Reputation: 11240
I'm crawling the following page: http://www.worldfootball.net/all_matches/eng-premier-league-2015-2016/
The first parse goes through and should get all the links with scores as the text. I first loop through all the match rows:
for sel in response.xpath('(//table[@class="standard_tabelle"])[1]/tr'):
And then get the links in the 6th column of the table
matchHref = sel.xpath('.//td[6]/a/@href').extract()
This however returns nothing. I tried the same selector in Chrome (with the addition of 'tbody' between table and tr selector) though and I get results. But, if I try the same selector (without the tbody) in scrapy shell, I only get results from the first response.xpath, while nothing with the following link extraction.
I've done a handful of these loops before but this simple thing has me stumped. Is there a better way to debug this? Here is some shell output where I just try and simplify my second selection to just select any td
In [36]: for sel in response.xpath('(//table[@class="standard_tabelle"])[1]/tr'):
....: sel.xpath('.//td')
....:
Nothing. Ideas?
Upvotes: 1
Views: 496
Reputation: 473763
What I would do is to use the fact that these links in the 6th column contain the report
in the href
attribute value. Demo from the shell:
$ scrapy shell "http://www.worldfootball.net/all_matches/eng-premier-league-2015-2016/"

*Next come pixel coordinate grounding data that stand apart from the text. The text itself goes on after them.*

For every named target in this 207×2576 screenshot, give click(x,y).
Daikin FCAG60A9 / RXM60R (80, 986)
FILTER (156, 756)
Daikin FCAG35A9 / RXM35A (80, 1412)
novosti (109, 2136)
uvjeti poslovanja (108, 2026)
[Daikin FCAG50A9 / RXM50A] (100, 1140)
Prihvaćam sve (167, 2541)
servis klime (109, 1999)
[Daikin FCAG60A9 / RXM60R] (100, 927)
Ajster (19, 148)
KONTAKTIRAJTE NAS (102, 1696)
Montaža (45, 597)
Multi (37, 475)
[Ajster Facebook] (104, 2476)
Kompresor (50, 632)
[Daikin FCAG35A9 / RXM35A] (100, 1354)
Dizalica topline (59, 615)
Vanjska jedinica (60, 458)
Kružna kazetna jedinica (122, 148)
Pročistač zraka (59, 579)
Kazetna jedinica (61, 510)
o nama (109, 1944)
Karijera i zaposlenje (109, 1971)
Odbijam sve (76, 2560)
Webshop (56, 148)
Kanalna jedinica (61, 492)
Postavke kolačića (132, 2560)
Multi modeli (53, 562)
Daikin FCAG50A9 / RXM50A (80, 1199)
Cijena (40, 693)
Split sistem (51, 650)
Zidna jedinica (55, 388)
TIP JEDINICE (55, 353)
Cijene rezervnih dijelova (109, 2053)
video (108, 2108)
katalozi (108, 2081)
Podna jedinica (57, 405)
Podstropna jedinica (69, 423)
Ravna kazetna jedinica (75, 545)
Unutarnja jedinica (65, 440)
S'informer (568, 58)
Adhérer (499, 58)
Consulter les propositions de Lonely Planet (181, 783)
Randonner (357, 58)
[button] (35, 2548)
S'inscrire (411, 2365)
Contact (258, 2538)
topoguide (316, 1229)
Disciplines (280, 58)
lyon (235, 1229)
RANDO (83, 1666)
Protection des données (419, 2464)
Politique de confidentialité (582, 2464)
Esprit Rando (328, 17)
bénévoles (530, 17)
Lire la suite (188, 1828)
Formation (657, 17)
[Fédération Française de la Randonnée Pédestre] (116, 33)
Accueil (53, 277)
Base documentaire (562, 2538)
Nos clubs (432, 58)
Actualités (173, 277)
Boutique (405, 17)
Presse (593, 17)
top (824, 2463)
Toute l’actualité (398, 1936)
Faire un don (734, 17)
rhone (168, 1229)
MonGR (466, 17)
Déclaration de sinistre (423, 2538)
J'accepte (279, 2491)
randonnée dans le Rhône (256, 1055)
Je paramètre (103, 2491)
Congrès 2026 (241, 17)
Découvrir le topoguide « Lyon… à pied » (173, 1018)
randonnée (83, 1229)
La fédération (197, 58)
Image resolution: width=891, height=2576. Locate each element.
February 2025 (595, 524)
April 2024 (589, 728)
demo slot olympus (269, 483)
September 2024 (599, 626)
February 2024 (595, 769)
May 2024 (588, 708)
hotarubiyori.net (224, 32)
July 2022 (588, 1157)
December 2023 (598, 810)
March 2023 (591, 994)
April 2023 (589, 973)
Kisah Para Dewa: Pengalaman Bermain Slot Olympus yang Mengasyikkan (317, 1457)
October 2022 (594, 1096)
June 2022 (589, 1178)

>>> for row in response.xpath('(//table[@class="standard_tabelle"])[1]/tr[not(th)]'):
... print(row.xpath(".//a[contains(@href, 'report')]/@href").extract_first())
...
/report/premier-league-2015-2016-manchester-united-tottenham-hotspur/
/report/premier-league-2015-2016-afc-bournemouth-aston-villa/
/report/premier-league-2015-2016-everton-fc-watford-fc/
...
/report/premier-league-2015-2016-stoke-city-west-ham-united/
/report/premier-league-2015-2016-swansea-city-manchester-city/
/report/premier-league-2015-2016-watford-fc-sunderland-afc/
/report/premier-league-2015-2016-west-bromwich-albion-liverpool-fc/
Also note this part: tr[not(th)]
- this helps to skip header rows with no relevant links.
Upvotes: 1